Selected excerpt:
______

What's the exact version you have? Post the output of `freebsd-version -uk`


----------



## fugee279 (Aug 6, 2018)

10.3-RELEASE-p11
10.3-RELEASE-p17


----------



## SirDice (Aug 6, 2018)

There was a bug in freebsd-update(8) that would prevent you from upgrading to 11.x. This was fixed with 10.3-RELEASE-p6. Hence the question.

But what exactly are you trying to do? Update or upgrade? 

Note that 10.3-RELEASE is EoL since April 2018 and not supported anymore. You really should upgrade to 10.4 or 11.1.


----------



## fugee279 (Aug 6, 2018)

I can't start nginx (passenger nginx module located under /opt/nginx)
 Update and then upgrade I guess or just upgrade I don't care I'm gonna have to upgrade anyway 
portsnap fetch also fails the same way so this problem has to be solved first


----------



## SirDice (Aug 6, 2018)

fugee279 said:


> /opt/nginx


This is not a normal place for FreeBSD ports to live. I strongly urge you to use the proper packages or ports and not try to build everything from source yourself.

Chapter 4. Installing Applications: Packages and Ports


----------



## fugee279 (Aug 6, 2018)

This is the preferred method for Ruby on Rails apps regardless of host OS I have to do it that way I don't wanna get left behind in this technology I have to use it to know it It's common response for freebsd to say not to use this approach but they're not rails developers The module is installed by running passenger-install-nginx-module



fugee279 said:


> I borked something having to do with ssl, phusion-passenger and nginx and now I can't start nginx which is actually passenger-install-nginx-module located under /opt/nginx Update and then upgrade I guess or just upgrade I don't care I'm gonna have to upgrade anyway





SirDice said:


> This is not a normal place for FreeBSD ports to live. I strongly urge you to use the proper packages or ports and not try to build everything from source yourself.
> 
> Chapter 4. Installing Applications: Packages and Ports


----------



## SirDice (Aug 6, 2018)

______

Dataset content:
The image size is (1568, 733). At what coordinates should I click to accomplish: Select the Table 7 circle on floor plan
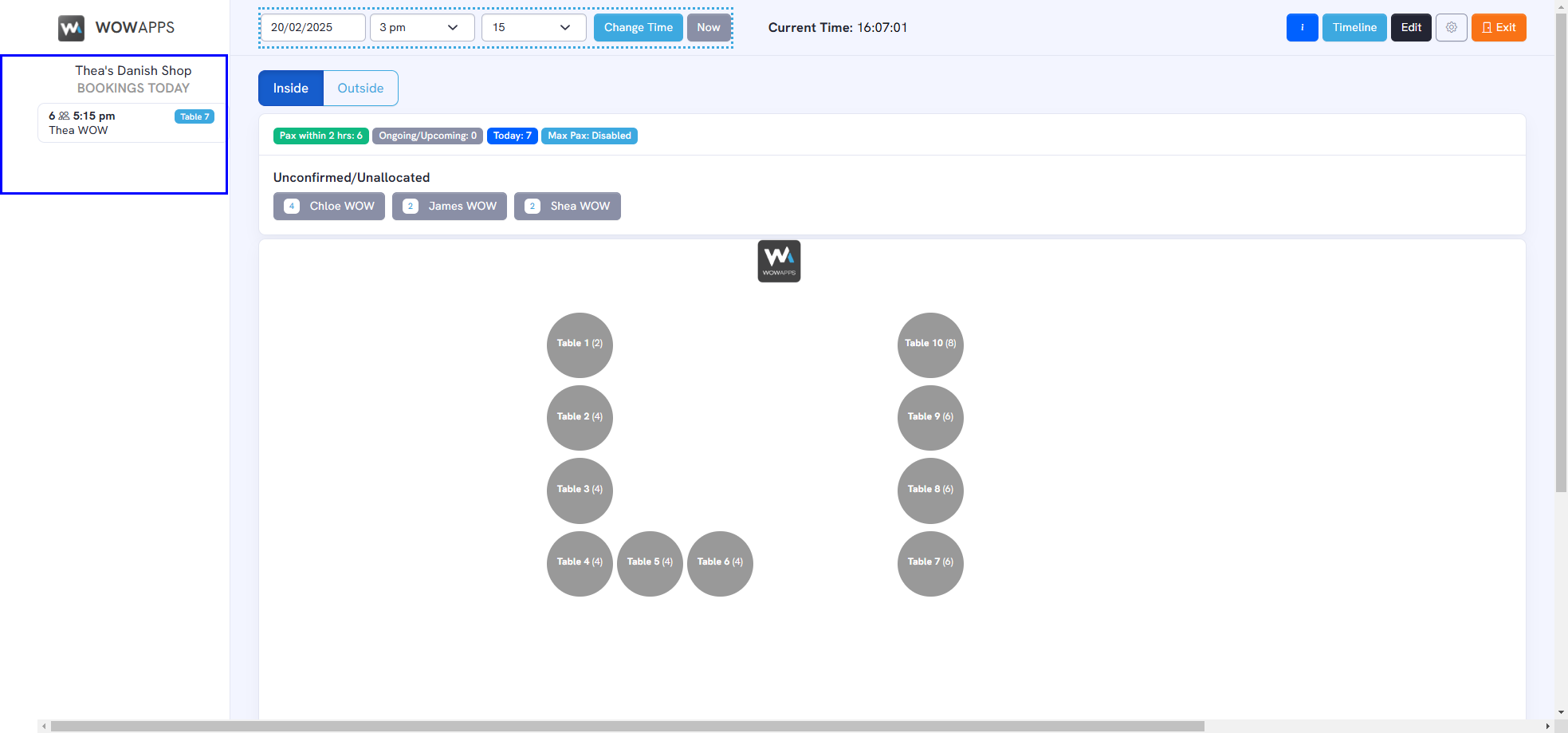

______

The tasks:
A - Write out the part of the FreeBSD upgrade thread starting with "10.3-RELEASE-p11" and going on through "Update or upgrade?".
B - Continue the forum thread on upgrading FreeBSD 10.3 from its final line.
The lines given above play no part here.

Results for the exercise:
A -
10.3-RELEASE-p11
10.3-RELEASE-p17


----------



## SirDice (Aug 6, 2018)

There was a bug in freebsd-update(8) that would prevent you from upgrading to 11.x. This was fixed with 10.3-RELEASE-p6. Hence the question.

But what exactly are you trying to do? Update or upgrade?

B -
fugee279 said:


> This is the preferred method for Ruby on Rails apps regardless of host OS I have to do it that way I don't wanna get left behind in this technology I have to use it to know it It's common response for freebsd to say not to use this approach but they're not rails developers


I actually maintain a bunch of Ruby on Rails webservers for a client for the past 5 years or so. I can assure you this is not a good way to maintain them on FreeBSD. Use the ports/packages, seriously. Once you're used to the FreeBSD way of maintaining you'll never, ever, want to maintain RoR on any other platform.


----------



## fugee279 (Aug 6, 2018)

I agree with you I've alawys used freebsd for production However, I wanna stay with this technology so I don't become ignorant of it There's passenger commands to restart individual apps, etc It's fun Also passenger is designed to ease the load on heavily trafficked sites (I dunno how) 
There's some version mismatch with passenger/nginx-module temporary write directory is different directory for different versions Somehow there's a mismatch from previously installed passenger but like I said right now `portsnap fetch` doesn't even work so I think we're hanging wall paper before fixing the wall


----------



## VladiBG (Aug 6, 2018)

https://forums.freebsd.org/threads/freebsd-update-fetch-gives-error-invalid-signature.52013/

check if it's the same like in your case.


----------



## fugee279 (Aug 6, 2018)

Thanks I'll read that In the meanwhile this is from `npm list`

error: ENOENT: no such file or directory, open '/usr/home/fugee/node_modules/we/package.json

npm ERR! error in /usr/home/fugee/node_modules/we: ENOENT: no such file or directory, open '/usr/home/fugee/node_modules/we/package.json'
npm ERR! extraneous: http-errors@1.6.2 /usr/home/fugee/node_modules/raw-body/node_modules/http-errors
npm ERR! extraneous: statuses@1.4.0 /usr/home/fugee/node_modules/express/node_modules/statuses
npm ERR! extraneous: statuses@1.4.0 /usr/home/fugee/node_modules/finalhandler/node_modules/statuses
npm ERR! extraneous: statuses@1.4.0 /usr/home/fugee/node_modules/send/node_modules/statuses
npm ERR! extraneous: commander@2.1.0 /usr/home/fugee/node_modules/ws/node_modules/commander


----------



## VladiBG (Aug 6, 2018)

Don't mix the topics. Stay on the first problem regarding upgrading the FreeBSD. Sometimes it's faster to make a full backup and start from the fresh install instead of trying to fix and upgrade.


----------



## fugee279 (Aug 6, 2018)

fix is what i wanna do then


----------



## VladiBG (Aug 6, 2018)

is your openssl working?


----------



## fugee279 (Aug 7, 2018)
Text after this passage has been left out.